Erasure is much in vogue these days as a literary technique, but Margaret Lee knows erasure is what has happened to almost all of the work of the ancient Greek poet Sappho. So, guided by the needs of our present moment, she has crafted a debut book of striking poems — erasure in reverse — poems that flesh out Sappho’s fragments into her own (Margaret’s) personal myth. Savor these poems and get a sense of an emerging poet whose life-long studies of ancient Greek language and literature inform a book displaying a love of language and deep thirst for purpose at a time we need it most.
–Paul E Nelson, Founder of SPLAB, Author of A Time Before Slaughter/ Pig War: & Other Songs of Cascadia
Whenever I read Sappho my heart breaks upon the fragments. With a few poems my heart takes off, but with many bits and pieces I am dashed upon the meagre debris. Margaret Lee adroitly, eloquently and relentlessly “knits up the ravell’d” remains of some of Sappho’s scraps, weaving nothing less than a stunning damask. In so doing, Lee caresses those ancient words, ingeniously transforming remnants into revelations. Sappho’s fragments become Lee’s starting blocks.
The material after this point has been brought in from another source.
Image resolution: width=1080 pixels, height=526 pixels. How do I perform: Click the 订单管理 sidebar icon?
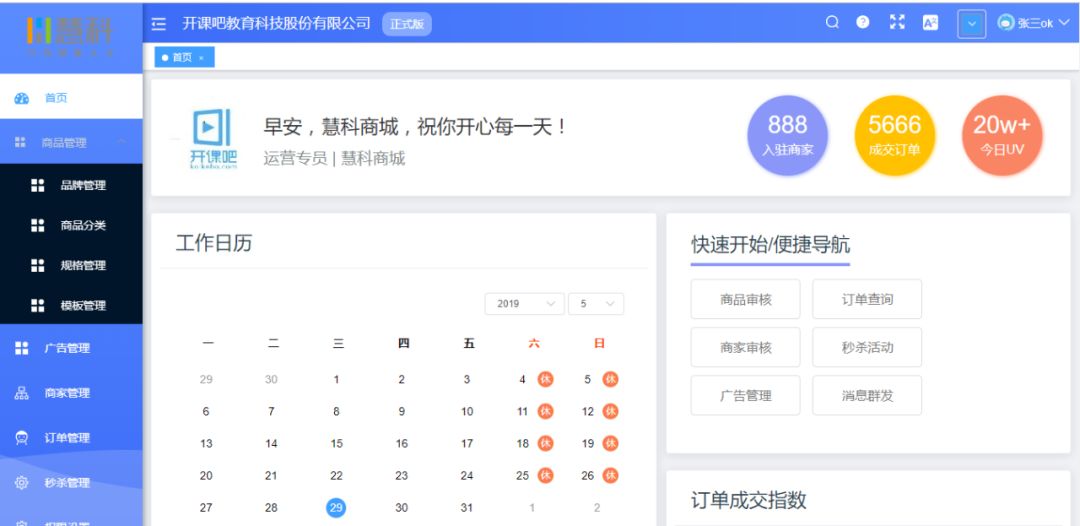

Lee runs with what is left as her words gather their own momentum and reach triumphantly what the Greeks would recognize as word-weaving par excellence.
–Arthur J. Dewey, Professor Theology at Xavier University, is the author of Wisdom Notes: Theological Riffs on Life and Living.
Sappho’s lyrical poetry emerged in Greece more than 25 centuries ago, influencing early Romans like Horace and Seneca, and later poets who exploited her themes and syllabic patterns in their own work. Known as the Tenth Muse, she fascinated early European poets as well as modern scholars across the globe. Margaret Lee‘s debut collection does not attempt a rerun of the past, but instead riffs freely on Sapphic fragments in 21st century poems that are a delight to read. You will savor this delicious book.